The Guy Behind The Qwikster Twitter Account

This kills me:

Last night, Jason went to bed a normal man, with a normal Twitter account (albeit one with a weed-smoking Elmo as the avatar), and a few dozen followers.

This morning, Jason woke up to an inbox full of messages, thousands of new followers, and wants to sell his account for many thousands of dollars.

As we chronicled last night, Netflix made a rather fundamental mistake in launching their new spin-off brand, Qwikster: they didn’t make sure they had the name locked down on all of the big social networks before making the announcement. As Jason’s luck had it, he had long owned the @Qwikster handle. He’s willing to part with it — he just wants to make sure he’ll “be making bank” first.

After over a month of silence, Jason’s @Qwikster account sprang back to life just a few hours ago and, likely to Netflix’s horror, has been more active today than it ever was before. Jason keeps touching on the idea of selling the account between poetic bursts like “I’m about to go play soccer n I got stug by a fucken bee” and “I just got scared I went into the shower turned on the water n then stuff started falling I was lik omg wtf lol”:


  1. Talk about good fortune falling in your lap. And it shows how the ineptitude of Netflix has no bounds. An Internet-based company doesn’t check this stuff out ahead of time?

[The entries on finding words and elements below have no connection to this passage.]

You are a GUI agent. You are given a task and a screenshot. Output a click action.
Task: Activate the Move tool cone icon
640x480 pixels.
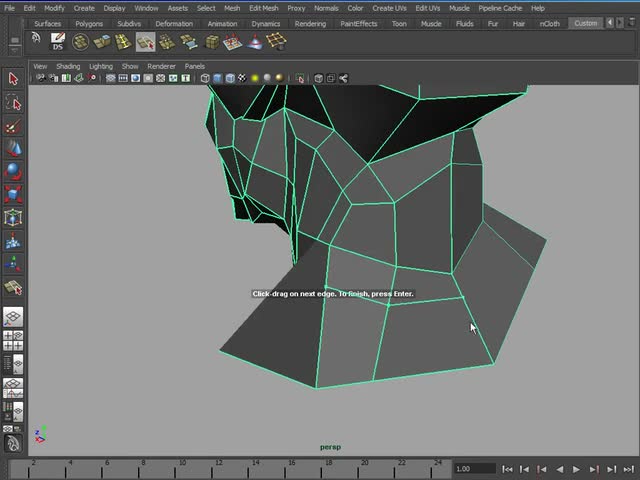coord(13,148)
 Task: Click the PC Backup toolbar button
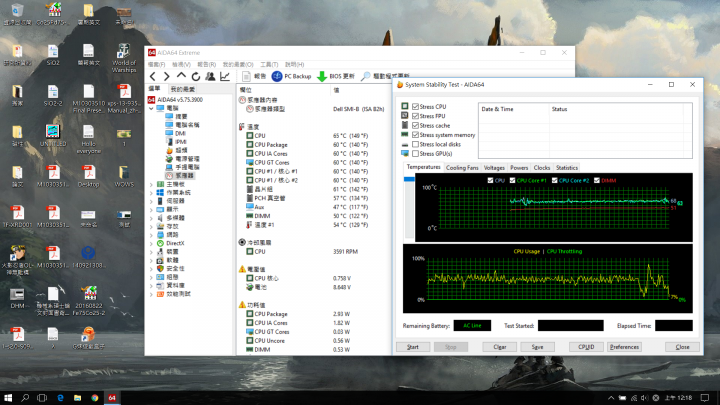pos(291,76)
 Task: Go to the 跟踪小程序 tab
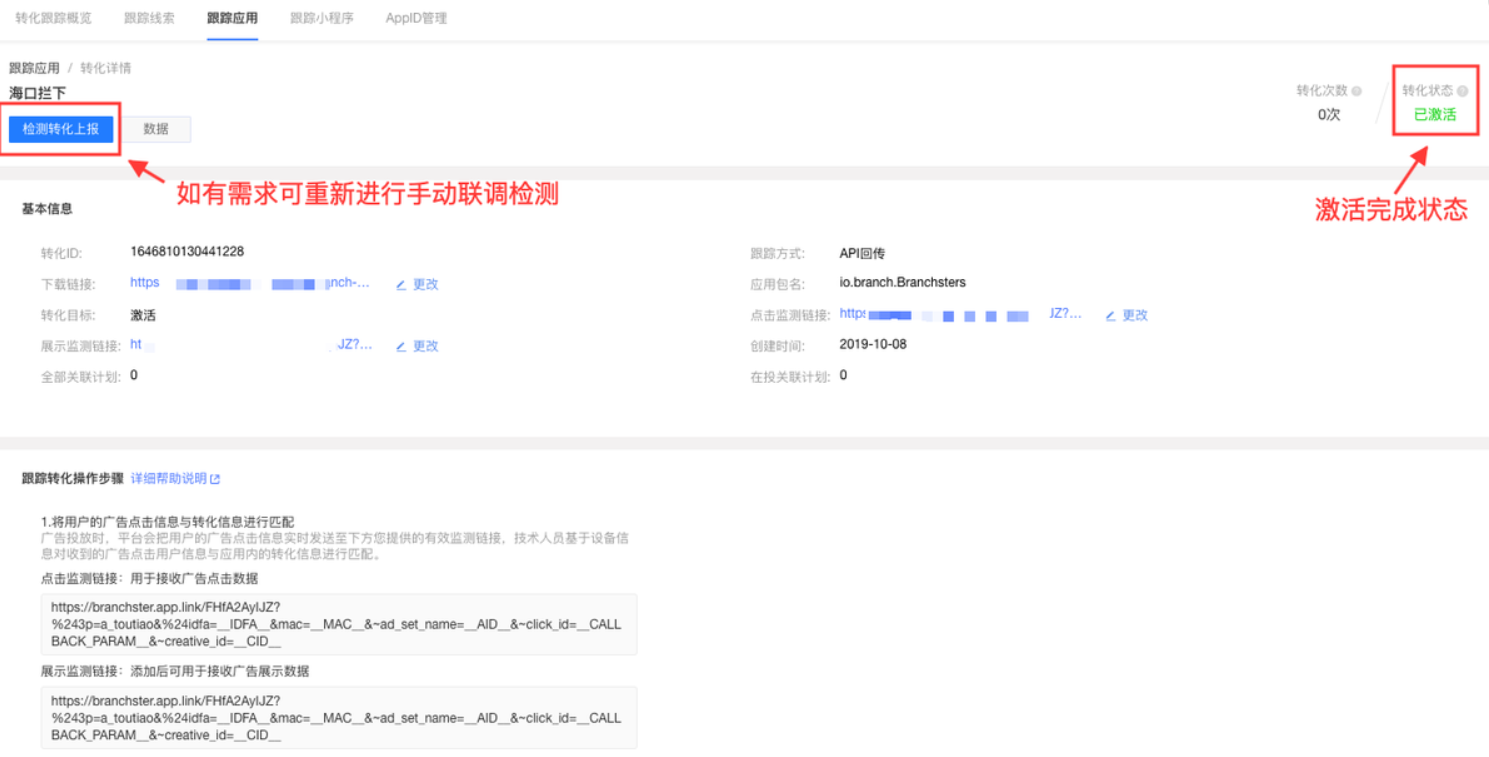(x=321, y=18)
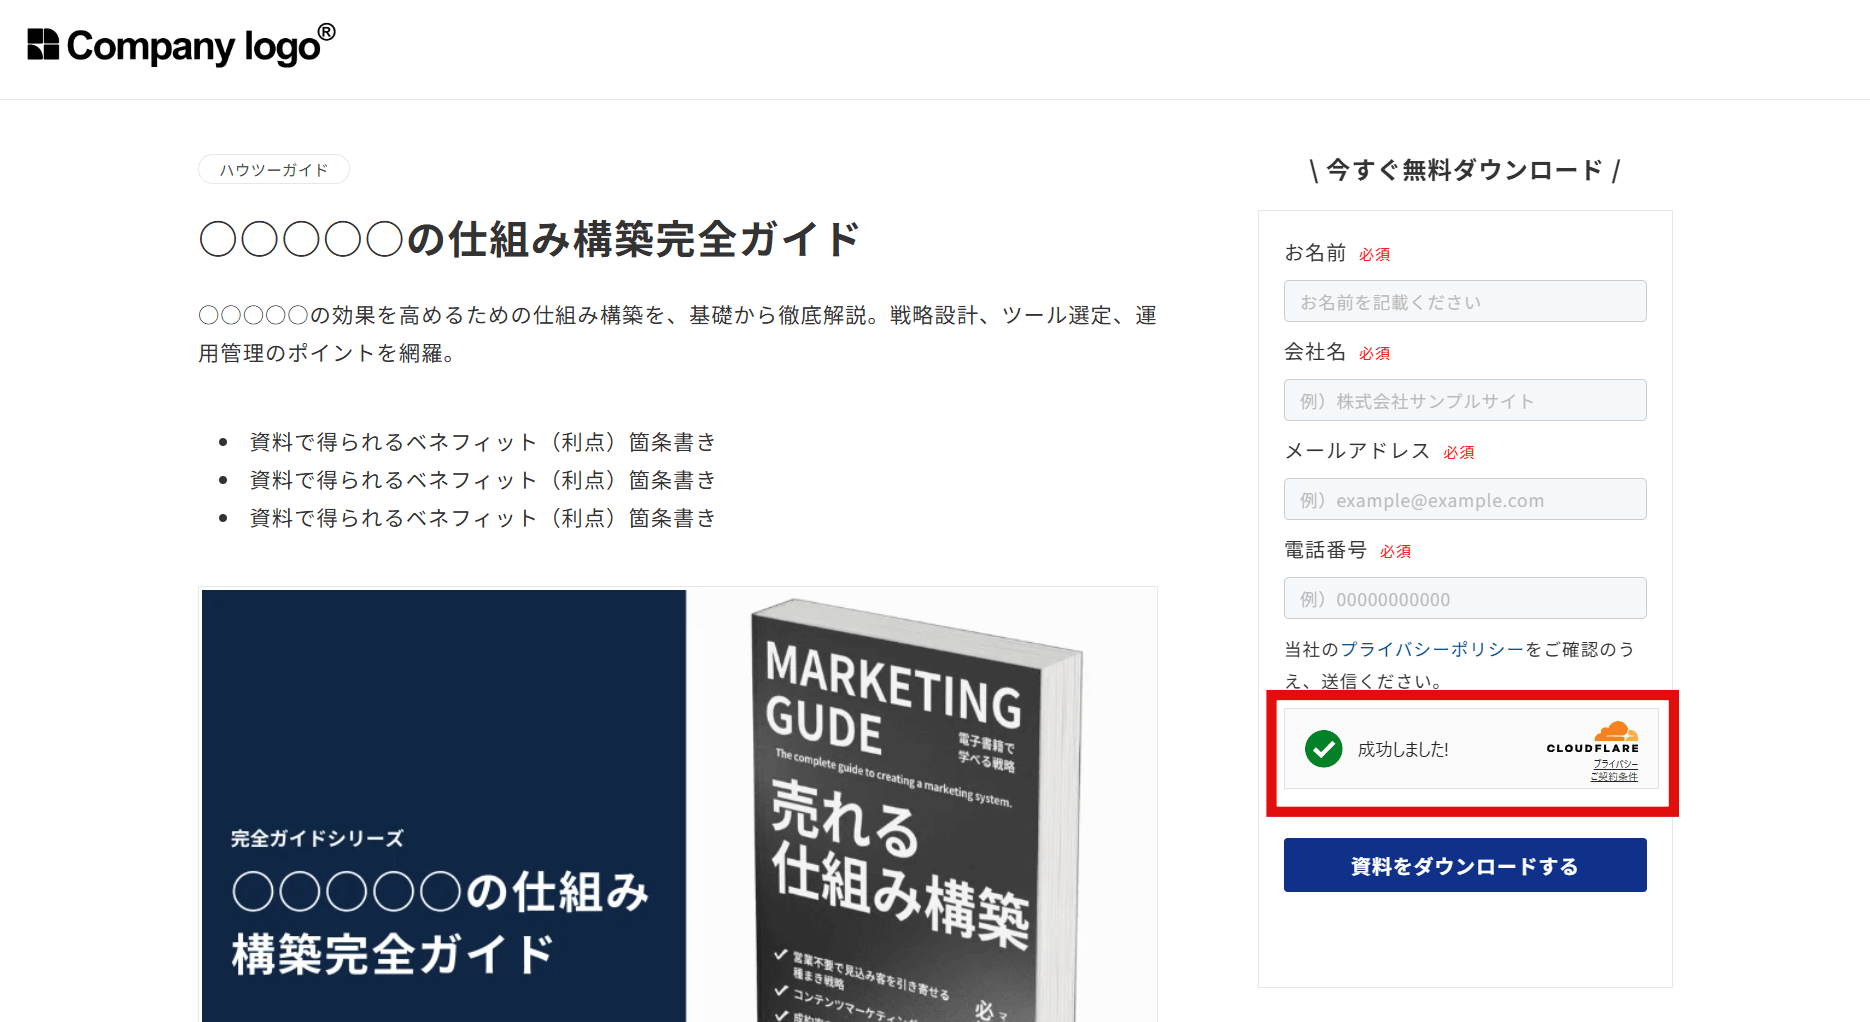
Task: Focus the 会社名 company name field
Action: (1464, 401)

  2. I’m beggining to sense that they may as well change the name again to avoid more trouble. The guy should have sold it for the first dude who offered a thousand bucks.

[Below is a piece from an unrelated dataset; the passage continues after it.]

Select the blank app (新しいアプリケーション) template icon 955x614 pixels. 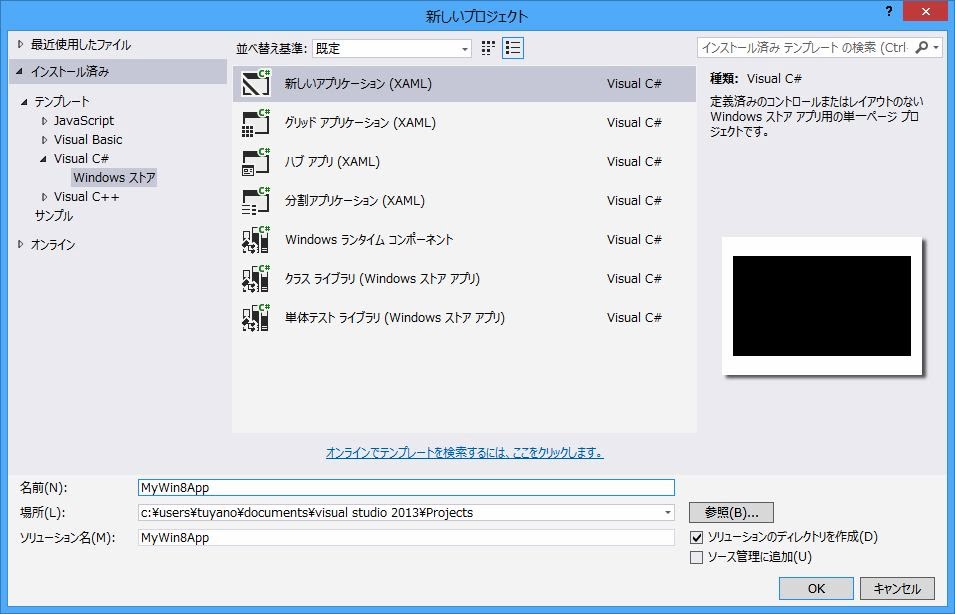click(x=257, y=84)
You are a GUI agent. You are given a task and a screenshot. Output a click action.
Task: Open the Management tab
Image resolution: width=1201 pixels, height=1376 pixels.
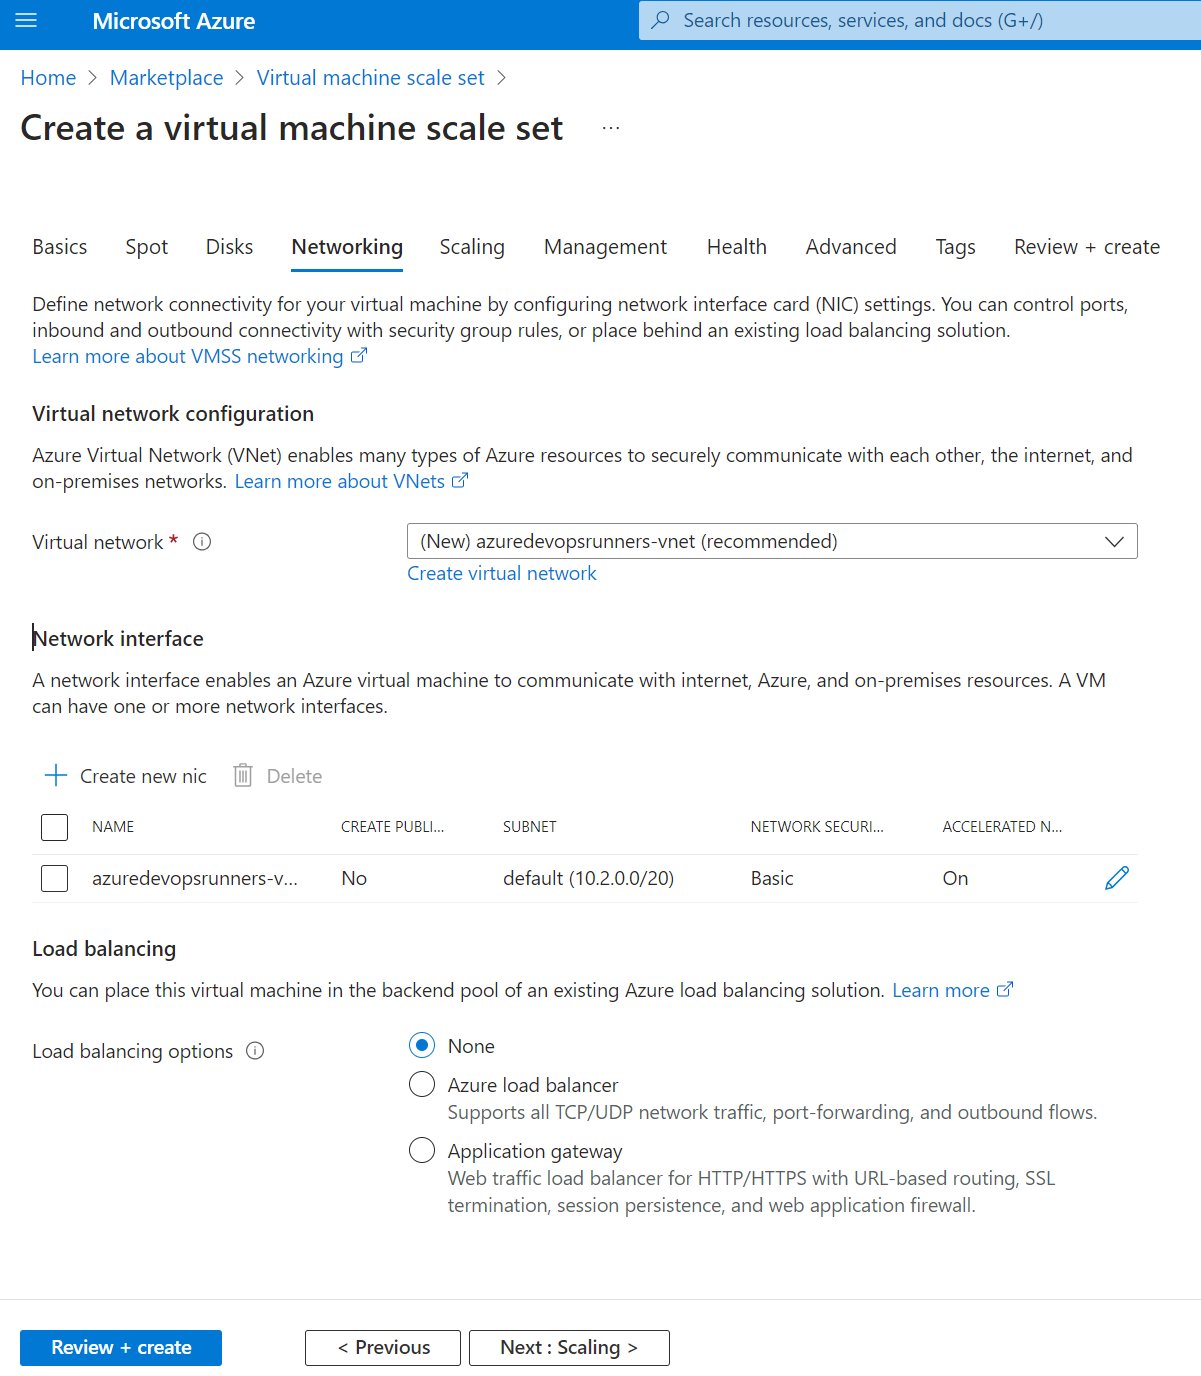tap(605, 247)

  3. Dammit, I need to start signing up for random names on these sites. Also, I need to burn some toast so it looks like a holy figure. I have a college debt to pay off, you know?

    1. Hmm, he would appeal to the pothead gamer class now that Quackster’s going to rent out console games. That’d be some subversive advertising that just might work.

      But I doubt Netflix is smart enough to work that now. Damn shame.

  4. we now all know the name of their new service, and are far more aware than we would have been.

    flood blogs and tumblr: this is the perfect way to aim for netflick’s primary demographic.